Shakuhachi: La meditación sonora

Un tarde estaba leyendo una novela donde encontré un párrafo en el cual el escritor utilizaba la shakuhachi para construir una metáfora. Fue la primera vez que supe de la existencia de esta flauta, poco a poco he ido descubriendo más sobre ella y descubriéndome por medio de sus sonidos. Quisiera pedirle al lector que acompañe esta lectura con la siguiente melodía.

La shakuhachi es una flauta de origen chino fabricada en bambú, tiene seis orificios, cinco en el costado delantero y uno en el trasero. No tiene una forma establecida, pues todas las partes del Bambú son utilizadas en su construcción, así que pueden tener una ligera curvatura al final o cambiar de tamaño. De las 600 variedades de Bambú que existen en Japón, solo una se pude usar para construirla.

Llegó a Japón cuando finalizaba el periodo Nara.
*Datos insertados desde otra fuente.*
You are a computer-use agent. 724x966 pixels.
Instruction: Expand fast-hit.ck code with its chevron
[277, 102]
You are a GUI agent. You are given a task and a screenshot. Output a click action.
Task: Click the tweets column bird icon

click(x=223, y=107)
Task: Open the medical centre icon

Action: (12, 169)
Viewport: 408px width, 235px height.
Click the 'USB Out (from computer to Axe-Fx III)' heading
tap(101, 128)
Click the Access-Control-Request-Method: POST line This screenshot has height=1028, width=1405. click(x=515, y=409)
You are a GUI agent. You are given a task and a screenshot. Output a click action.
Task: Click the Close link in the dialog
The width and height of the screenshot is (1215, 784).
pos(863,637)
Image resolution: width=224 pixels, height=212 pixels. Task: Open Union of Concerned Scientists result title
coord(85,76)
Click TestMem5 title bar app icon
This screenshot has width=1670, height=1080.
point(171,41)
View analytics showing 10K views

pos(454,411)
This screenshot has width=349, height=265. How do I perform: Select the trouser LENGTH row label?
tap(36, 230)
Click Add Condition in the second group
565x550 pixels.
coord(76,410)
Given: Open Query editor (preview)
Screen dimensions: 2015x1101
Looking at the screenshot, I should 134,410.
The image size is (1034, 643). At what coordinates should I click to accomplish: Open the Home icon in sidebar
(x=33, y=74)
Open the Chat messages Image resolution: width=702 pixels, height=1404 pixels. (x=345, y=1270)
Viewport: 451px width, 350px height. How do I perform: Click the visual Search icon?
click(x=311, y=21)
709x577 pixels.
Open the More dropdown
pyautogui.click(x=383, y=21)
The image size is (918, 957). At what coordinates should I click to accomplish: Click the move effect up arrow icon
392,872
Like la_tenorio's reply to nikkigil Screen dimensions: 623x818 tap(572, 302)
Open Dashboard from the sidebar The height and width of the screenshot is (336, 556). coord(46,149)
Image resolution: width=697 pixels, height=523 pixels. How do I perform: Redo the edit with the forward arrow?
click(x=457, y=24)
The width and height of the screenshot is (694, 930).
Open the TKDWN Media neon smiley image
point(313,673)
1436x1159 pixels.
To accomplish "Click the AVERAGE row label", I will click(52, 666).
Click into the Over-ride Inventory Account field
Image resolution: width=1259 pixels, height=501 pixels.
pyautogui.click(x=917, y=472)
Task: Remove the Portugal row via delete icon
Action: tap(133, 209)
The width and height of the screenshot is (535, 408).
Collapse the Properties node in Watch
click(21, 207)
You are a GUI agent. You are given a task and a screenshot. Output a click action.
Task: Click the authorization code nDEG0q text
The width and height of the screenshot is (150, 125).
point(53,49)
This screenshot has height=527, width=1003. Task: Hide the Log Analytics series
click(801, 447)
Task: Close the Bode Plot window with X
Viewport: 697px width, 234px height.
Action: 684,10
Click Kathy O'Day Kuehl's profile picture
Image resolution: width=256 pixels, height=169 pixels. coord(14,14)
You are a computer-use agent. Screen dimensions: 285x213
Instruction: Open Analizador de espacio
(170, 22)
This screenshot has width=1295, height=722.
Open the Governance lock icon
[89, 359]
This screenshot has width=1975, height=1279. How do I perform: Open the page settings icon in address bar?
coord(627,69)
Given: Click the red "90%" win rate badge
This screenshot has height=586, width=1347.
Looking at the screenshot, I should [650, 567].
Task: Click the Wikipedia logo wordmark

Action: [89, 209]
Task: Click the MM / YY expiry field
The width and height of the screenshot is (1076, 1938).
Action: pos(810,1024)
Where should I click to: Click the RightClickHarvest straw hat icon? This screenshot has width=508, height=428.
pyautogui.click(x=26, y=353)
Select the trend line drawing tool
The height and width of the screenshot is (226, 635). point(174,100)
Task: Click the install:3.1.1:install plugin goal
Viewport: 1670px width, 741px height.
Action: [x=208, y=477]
Ya en el periodo Edo, la flauta de bambú anidó en las manos de los monjes budistas zen, especialmente en la secta Fuke (caracterizada por llevar una canasta de paja en la cabeza, como símbolo de la ausencia de ego) utilizaban la shakuhachi como instrumento religioso que ayudaba a la meditación y les permitía manejar la respiración; ya que pequeñas variaciones en ella, mejoraba la calidad de los tonos. Los monjes consideraban que los tonos eran sucios o no-puros, cuando su espíritu todavía no lograba la pureza y no estaba limpio, pues no tocan la flauta, se tocan a ellos mismos mediante la flauta.

Los monjes Fuke crearon una técnica conocida como honkyoku, entendida como: piezas originales, que ayudaban a llegar a la iluminación gracias a los tonos más puros alcanzados por algunos monjes, que habían logrado el kisoku o tono espiritual. Así que muchos empezaron a acoger esta técnica para meditar por medio del sonido, dejando una amplia colección de piezas musicales que se han recogido mediante la tradición oral y escrita. Esto se ha replicado, pero cada timbre es diferente en los intérpretes de la Shikuhachi, ya que cada sonido tiene su propio espíritu, entonces cada experiencia musical se hace única.

Actualmente se siguen utilizando las melodías de la flauta shakuhashi para meditar o para el disfrute, pues así como muchas tradiciones culturales de Japón, ésta también se occidentalizó. En lo personal considero que esta flauta pesca el alma con cada tono y poco a poco reclama su presa, la sacude y de nuevo la entrega al lugar de donde la pescó. Los tonos no simpatizan al instante, pero a medida que van navegando por nuestros oídos, logran echar raíces, lo suficientemente profundas para no parar de escucharlos por un buen rato.